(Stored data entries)
Segment Open
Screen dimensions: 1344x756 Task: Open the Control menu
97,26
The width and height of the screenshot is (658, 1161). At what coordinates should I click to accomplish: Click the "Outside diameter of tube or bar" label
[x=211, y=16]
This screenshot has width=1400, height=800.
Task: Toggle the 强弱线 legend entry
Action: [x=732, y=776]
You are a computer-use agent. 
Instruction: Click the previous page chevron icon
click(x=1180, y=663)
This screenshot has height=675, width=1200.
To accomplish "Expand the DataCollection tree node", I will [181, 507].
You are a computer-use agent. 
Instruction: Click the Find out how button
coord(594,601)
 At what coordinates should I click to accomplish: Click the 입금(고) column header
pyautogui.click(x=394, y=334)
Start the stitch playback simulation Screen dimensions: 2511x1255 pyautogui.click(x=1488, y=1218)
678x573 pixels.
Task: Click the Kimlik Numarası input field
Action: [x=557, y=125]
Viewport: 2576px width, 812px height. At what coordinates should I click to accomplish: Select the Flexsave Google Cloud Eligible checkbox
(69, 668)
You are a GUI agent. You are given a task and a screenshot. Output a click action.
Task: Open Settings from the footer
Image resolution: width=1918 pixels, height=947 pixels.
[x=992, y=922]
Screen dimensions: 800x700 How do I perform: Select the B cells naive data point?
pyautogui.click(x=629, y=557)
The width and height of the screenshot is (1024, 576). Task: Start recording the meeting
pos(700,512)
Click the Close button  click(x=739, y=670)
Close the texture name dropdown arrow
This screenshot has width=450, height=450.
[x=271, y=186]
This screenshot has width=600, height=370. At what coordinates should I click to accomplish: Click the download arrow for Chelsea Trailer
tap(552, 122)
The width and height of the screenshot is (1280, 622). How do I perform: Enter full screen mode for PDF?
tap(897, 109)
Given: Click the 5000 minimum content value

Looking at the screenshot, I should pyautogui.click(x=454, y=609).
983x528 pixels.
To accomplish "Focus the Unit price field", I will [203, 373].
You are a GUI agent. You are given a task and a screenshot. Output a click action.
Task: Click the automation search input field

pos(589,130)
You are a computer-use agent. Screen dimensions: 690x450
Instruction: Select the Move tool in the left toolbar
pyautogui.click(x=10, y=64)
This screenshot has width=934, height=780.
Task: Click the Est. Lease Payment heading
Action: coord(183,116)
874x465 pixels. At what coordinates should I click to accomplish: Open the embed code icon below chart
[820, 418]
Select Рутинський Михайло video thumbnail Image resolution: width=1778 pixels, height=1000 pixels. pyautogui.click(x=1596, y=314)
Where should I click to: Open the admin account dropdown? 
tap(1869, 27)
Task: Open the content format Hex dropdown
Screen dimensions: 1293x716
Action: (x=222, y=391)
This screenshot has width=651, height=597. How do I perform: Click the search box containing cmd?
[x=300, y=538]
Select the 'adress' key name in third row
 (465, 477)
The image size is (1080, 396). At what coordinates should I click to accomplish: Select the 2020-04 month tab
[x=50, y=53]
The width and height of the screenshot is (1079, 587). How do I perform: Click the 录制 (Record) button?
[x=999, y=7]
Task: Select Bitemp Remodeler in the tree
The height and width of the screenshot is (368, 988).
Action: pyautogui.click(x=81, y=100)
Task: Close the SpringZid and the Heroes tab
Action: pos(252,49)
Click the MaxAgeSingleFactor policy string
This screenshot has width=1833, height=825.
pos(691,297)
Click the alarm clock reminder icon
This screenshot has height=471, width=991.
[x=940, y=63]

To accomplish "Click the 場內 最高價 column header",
Segment Closed
> Assignment:
Your output should match the records above word for word.

> Answer to the exercise:
Screen dimensions: 1344x756 Task: Open the Control menu
97,26
The width and height of the screenshot is (658, 1161). At what coordinates should I click to accomplish: Click the "Outside diameter of tube or bar" label
[x=211, y=16]
This screenshot has width=1400, height=800.
Task: Toggle the 强弱线 legend entry
Action: [x=732, y=776]
You are a computer-use agent. 
Instruction: Click the previous page chevron icon
click(x=1180, y=663)
This screenshot has height=675, width=1200.
To accomplish "Expand the DataCollection tree node", I will [181, 507].
You are a computer-use agent. 
Instruction: Click the Find out how button
coord(594,601)
 At what coordinates should I click to accomplish: Click the 입금(고) column header
pyautogui.click(x=394, y=334)
Start the stitch playback simulation Screen dimensions: 2511x1255 pyautogui.click(x=1488, y=1218)
678x573 pixels.
Task: Click the Kimlik Numarası input field
Action: [x=557, y=125]
Viewport: 2576px width, 812px height. At what coordinates should I click to accomplish: Select the Flexsave Google Cloud Eligible checkbox
(69, 668)
You are a GUI agent. You are given a task and a screenshot. Output a click action.
Task: Open Settings from the footer
Image resolution: width=1918 pixels, height=947 pixels.
[x=992, y=922]
Screen dimensions: 800x700 How do I perform: Select the B cells naive data point?
pyautogui.click(x=629, y=557)
The width and height of the screenshot is (1024, 576). Task: Start recording the meeting
pos(700,512)
Click the Close button  click(x=739, y=670)
Close the texture name dropdown arrow
This screenshot has width=450, height=450.
[x=271, y=186]
This screenshot has width=600, height=370. At what coordinates should I click to accomplish: Click the download arrow for Chelsea Trailer
tap(552, 122)
The width and height of the screenshot is (1280, 622). How do I perform: Enter full screen mode for PDF?
tap(897, 109)
Given: Click the 5000 minimum content value

Looking at the screenshot, I should pyautogui.click(x=454, y=609).
983x528 pixels.
To accomplish "Focus the Unit price field", I will [203, 373].
You are a GUI agent. You are given a task and a screenshot. Output a click action.
Task: Click the automation search input field

pos(589,130)
You are a computer-use agent. Screen dimensions: 690x450
Instruction: Select the Move tool in the left toolbar
pyautogui.click(x=10, y=64)
This screenshot has width=934, height=780.
Task: Click the Est. Lease Payment heading
Action: coord(183,116)
874x465 pixels. At what coordinates should I click to accomplish: Open the embed code icon below chart
[820, 418]
Select Рутинський Михайло video thumbnail Image resolution: width=1778 pixels, height=1000 pixels. pyautogui.click(x=1596, y=314)
Where should I click to: Open the admin account dropdown? 
tap(1869, 27)
Task: Open the content format Hex dropdown
Screen dimensions: 1293x716
Action: (x=222, y=391)
This screenshot has width=651, height=597. How do I perform: Click the search box containing cmd?
[x=300, y=538]
Select the 'adress' key name in third row
 (465, 477)
The image size is (1080, 396). At what coordinates should I click to accomplish: Select the 2020-04 month tab
[x=50, y=53]
The width and height of the screenshot is (1079, 587). How do I perform: Click the 录制 (Record) button?
[x=999, y=7]
Task: Select Bitemp Remodeler in the tree
The height and width of the screenshot is (368, 988).
Action: pyautogui.click(x=81, y=100)
Task: Close the SpringZid and the Heroes tab
Action: pos(252,49)
Click the MaxAgeSingleFactor policy string
This screenshot has width=1833, height=825.
pos(691,297)
Click the alarm clock reminder icon
This screenshot has height=471, width=991.
[x=940, y=63]

To accomplish "Click the 場內 最高價 column header",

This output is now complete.